Color jokes
What's big and black?
My balls.
Your mama so white that her first number was 911.
If an orange is called an orange, why isn’t a lemon called a yellow?
What is black and white and red all over?
An interracial abortion.
So uh, I did this thing where I put soap on my brother's toothbrush, and then I put more on and colored it to make it look like toothpaste, and uh, he is constipated now. I AM EVIL :3
A man once went to a doctor because his leg was turning blue.
The doctor said that his leg had to be amputated as it was getting poisonous.
The man then got plastic prosthetics.
Next day even the prosthetics started turning blue.
After much examination, the doctor found that the patient's pants were shedding color.
Why can't you play Uno with a Mexican? Because they'll steal all the green cards.
How do you piss off a color blind person?
Give them a Rubik's cube.
I asked a kid why he was so blue.
Didn't realize his parents were choking him out.
Why are white people so white?
Because they forgot to urine on lotion.
What's red and bad for your teeth?

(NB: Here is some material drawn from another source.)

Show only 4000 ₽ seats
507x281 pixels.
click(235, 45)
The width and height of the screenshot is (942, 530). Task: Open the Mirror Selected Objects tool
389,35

A brick.
What's green, red, and spins at 4000rpm?
A frog in a blender.
In 1492 Christopher Columbus sailed the ocean blue.
He sat on a rock, tickled his cock, until it turned red, white, and blue!

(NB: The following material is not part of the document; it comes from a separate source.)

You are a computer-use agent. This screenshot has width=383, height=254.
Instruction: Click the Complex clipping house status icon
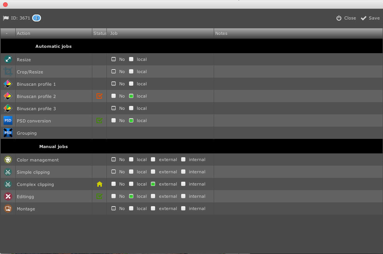[100, 184]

What is orange and sounds like a parrot?
A: A carrot!
What’s fat, brown, and has no dad?
Ama
Why did the tangerine copy off other people's work?
Because the tangerine was unORANGEinal!
What is red and shaped like a bucket?
A red bucket.
What is blue and wiggling on my floor?
A baby in a bag.
What was the color of the wallpaper in the Twin Towers?
... plane.
You know you have twisted humor when you crack a smile when a Minecraft farmer says he separates the white sheep from the colored ones.